Last month, the head of FIFA’s Audit and Compliance Committee, Domenico Scala, resigned in protest of the removal of checks and balances put in place after the American Department of Justice indictments a year earlier. At the most recent FIFA Congress in Bahrain, Infantino then made a move to dump the heads of the internal investigatory and adjudicatory mechanisms. Those bodies were put in place specifically to keep FIFA itself in check.
The justification goes that the watchdogs’ terms were up and their proposed replacements certainly seem qualified.
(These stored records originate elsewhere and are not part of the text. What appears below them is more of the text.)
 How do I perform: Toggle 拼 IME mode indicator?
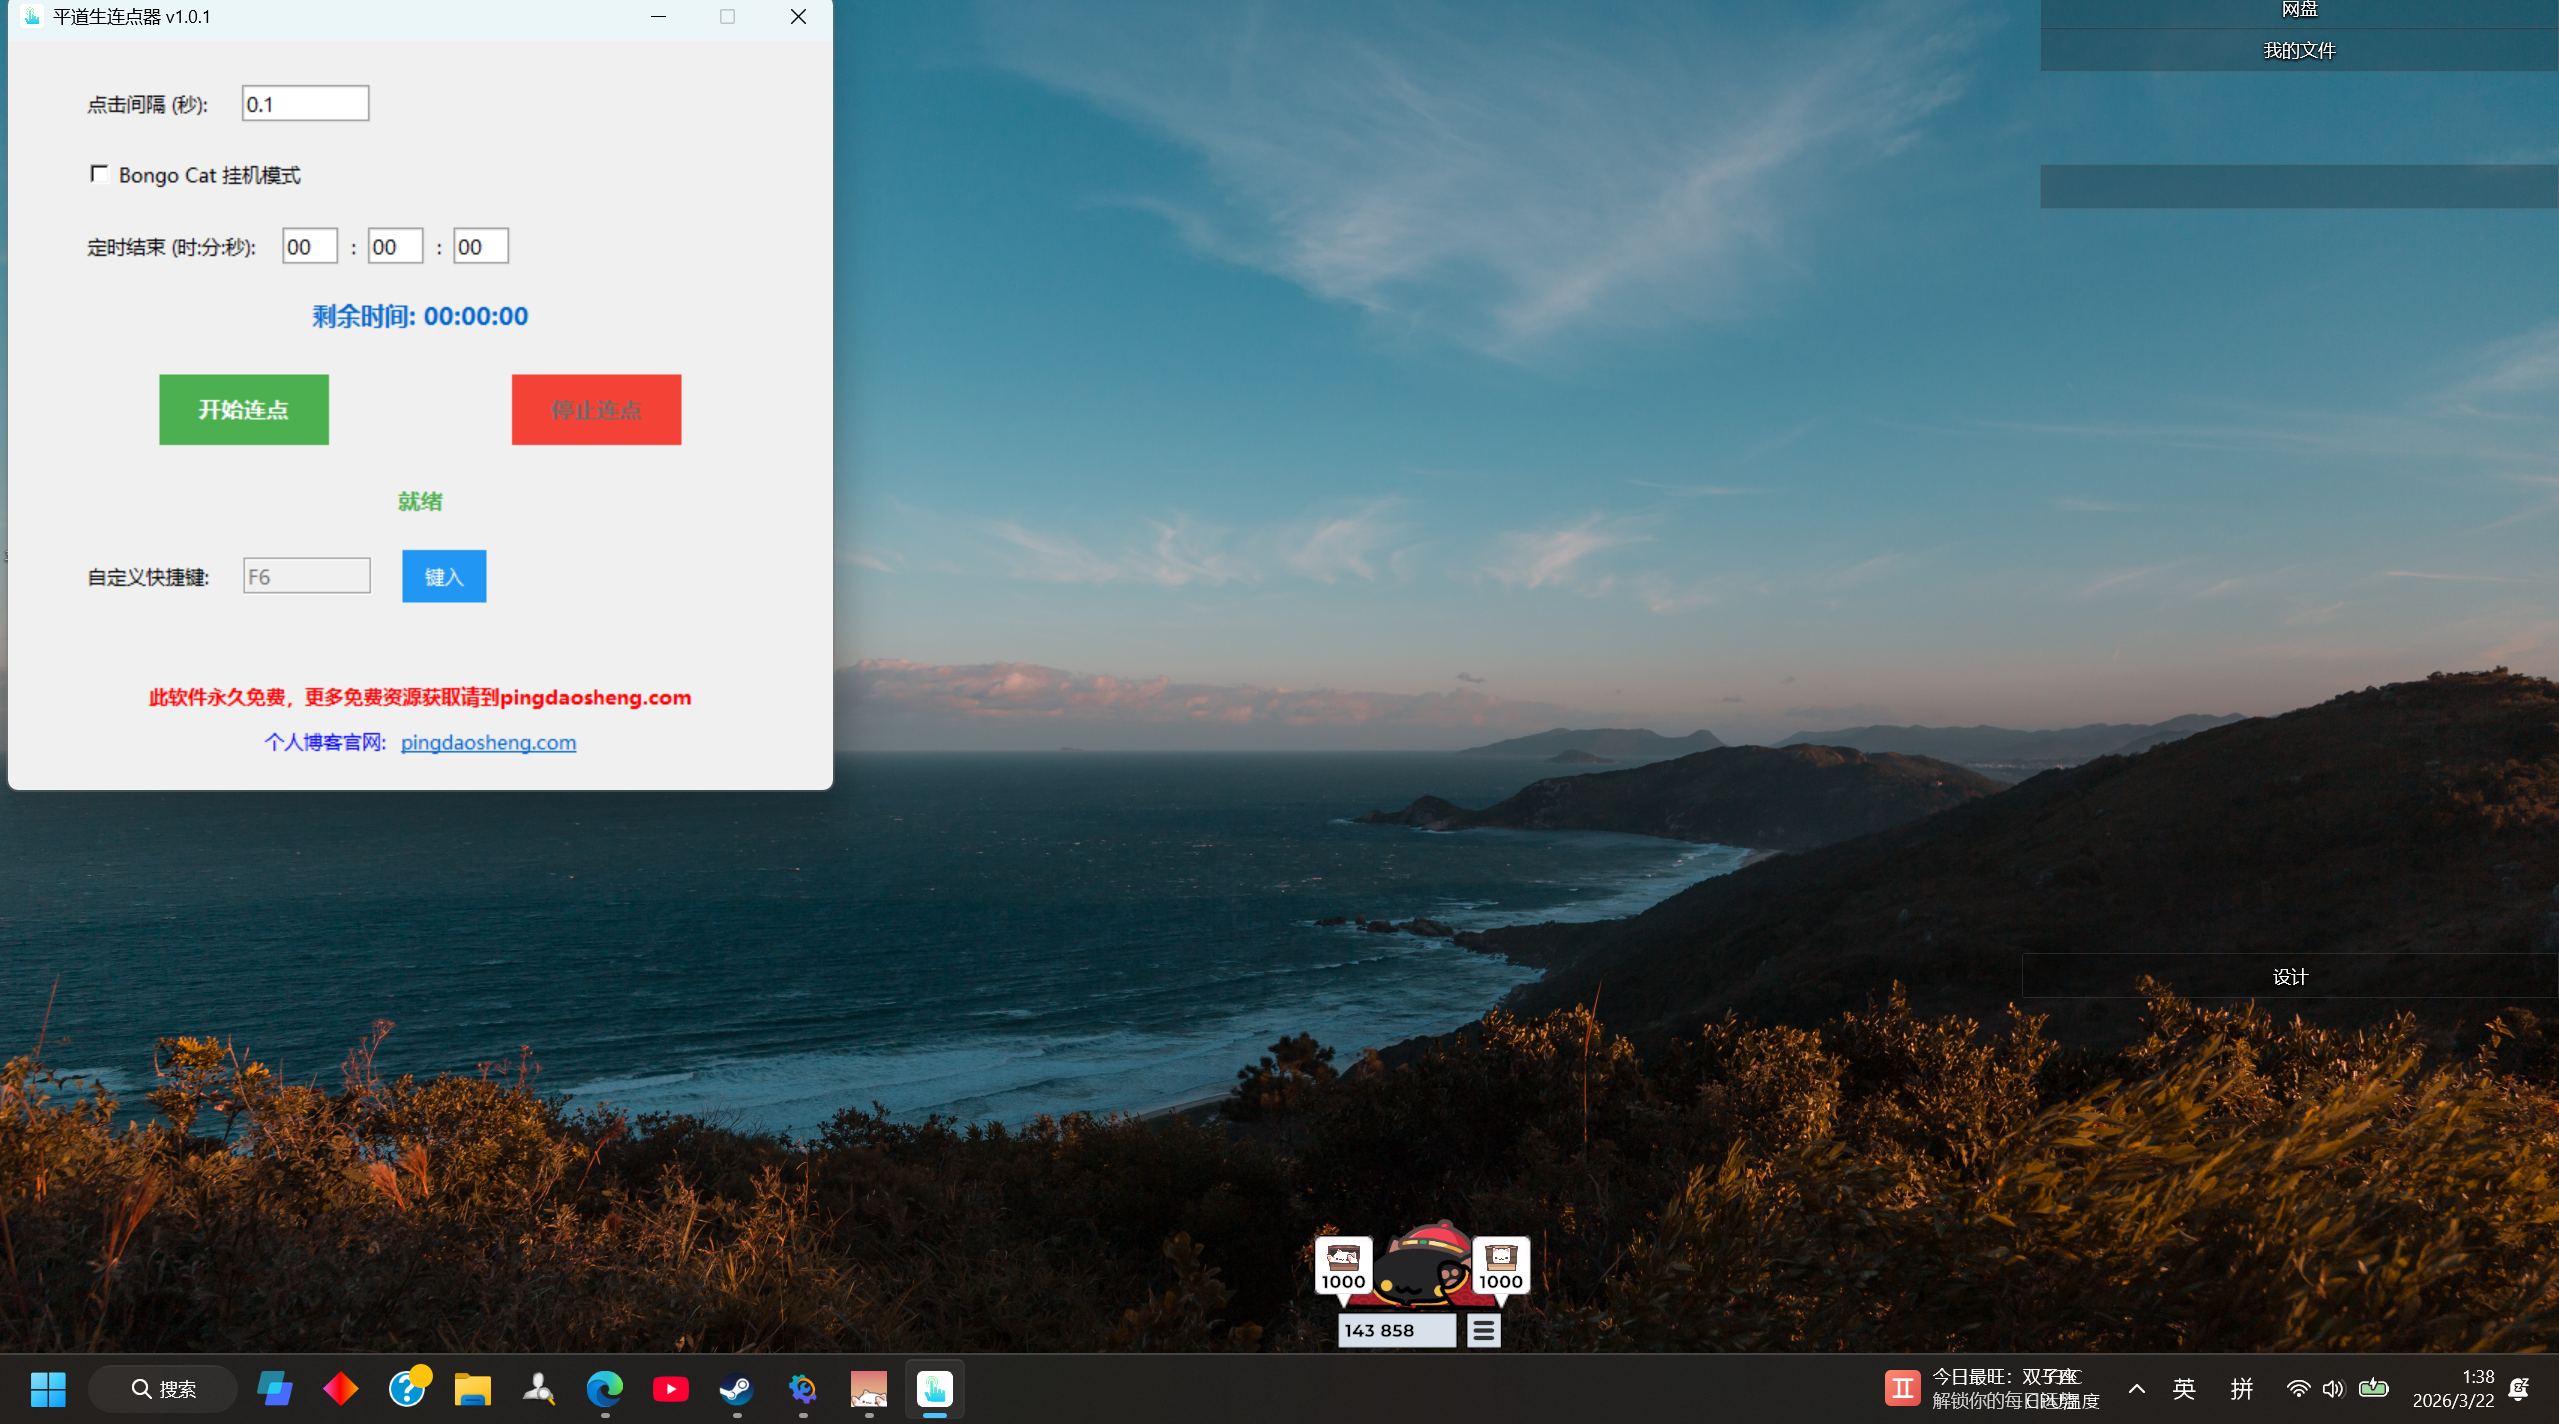(2241, 1389)
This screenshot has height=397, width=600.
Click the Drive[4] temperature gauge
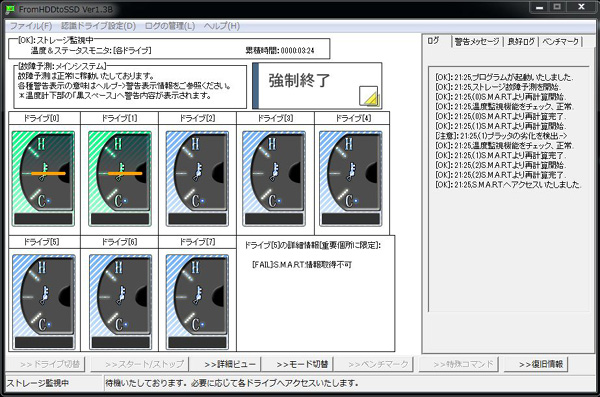click(x=351, y=178)
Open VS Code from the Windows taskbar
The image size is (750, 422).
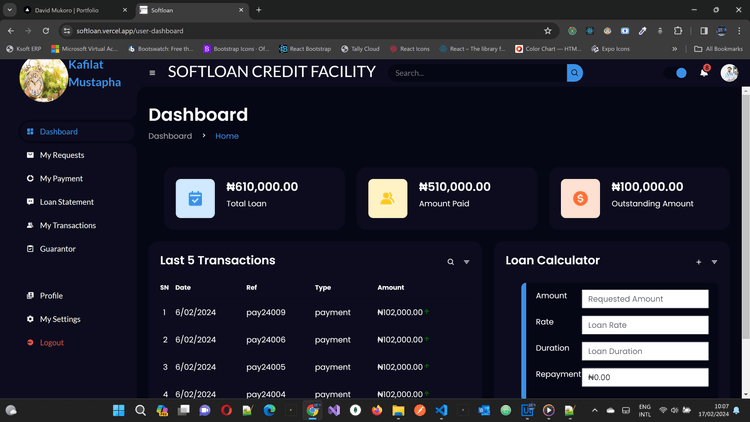440,410
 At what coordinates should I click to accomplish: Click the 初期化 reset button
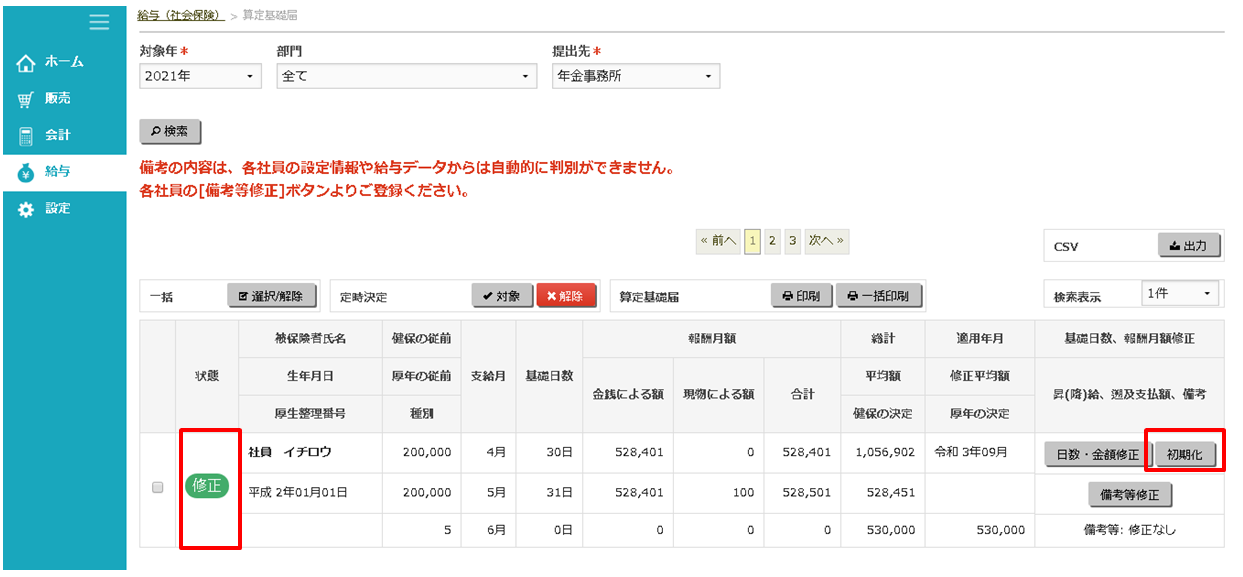[x=1185, y=454]
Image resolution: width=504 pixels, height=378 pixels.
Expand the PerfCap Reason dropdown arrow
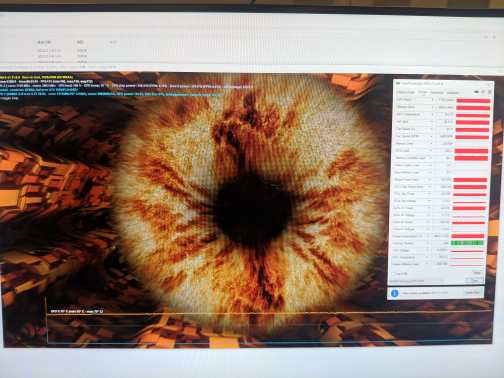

But the ousted men, Cornel Borbely and Hans-Joachim Eckert, claim they were working on hundreds of open cases that could now be delayed for years or abandoned altogether.
What’s more, Infantino himself had been investigated – and cleared of wrongdoing – and there was fevered talk that he was now being investigated a second time, although that was never confirmed.
Blatter was famous for his gaffes, tone-deafness and frequent excoriations of the press and their supposedly unfair and spiteful attacks on the “FIFA family.” Infantino, who had initially seemed eminently reasonable and grounded by comparison, launched into a similar rant during his address at the Congress.
“Sadly, the truth is not necessarily what is true, but what people believe,” Infantino railed, according to the Guardian. “There is a lot of fake news and alternative facts about FIFA circulating. FIFA bashing has become a national sport in some countries.”
Infantino then turned on his predecessors, without naming any specifically. “Where were all these self-proclaimed good governance and compliance gurus who were supposed to control FIFA when all this was happening? They all miserably failed,” said Infantino. “It’s not me saying it. It’s the facts saying it. We will not accept any good governance lesson from any of these individuals who have miserably failed in protecting football, protecting FIFA, and in protecting football from FIFA.”
Finally, Infantino made a grandstanding proclamation about rehabilitating the organization’s battered image. “We are rebuilding FIFA’s reputation after all that happened, we have taken over an organization which was at its deepest point,” Infantino said. “If there is anyone who is in the room who thinks he can abuse football and enrich himself – I have one message: leave. Leave football now. We don’t want you.”
Yet that all flies in the face of what has actually happened. Under Infantino, FIFA has become less transparent and less able to police itself. Say what you will of Blatter, and there is much to say, but the reform process had made very significant and real strides in the final months of his watch – whether with or without his support.
But the main talking points of Infantino’s year in charge have been an investigation, and perhaps another; a volume of private jet flights that’s brought more questions; a $369 million operating deficit, with $50 million going to legal fees alone; and just half as many sponsors signed up for the 2018 World Cup in Russia as there were for Brazil in 2014.
There is no evidence that FIFA has changed, let alone changed for the better. Infantino rose to power by taking a page from Blatter’s playbook, which in turn was cribbed from Joao Havelange – his mentor and equally corrupt predecessor. Spread the wealth, build coalition in the bigger confederations and expand tournaments. Infantino has done all that, quickly consolidating power. And then he set about undoing the progress in good governance.
It’s still very early in Infantino’s tenure. The last three FIFA presidents served 17, 24 and 12 years, respectively. But after all that’s happened, after the seismic shocks that rumbled through soccer’s global governing body, it might just be that nothing substantial has changed.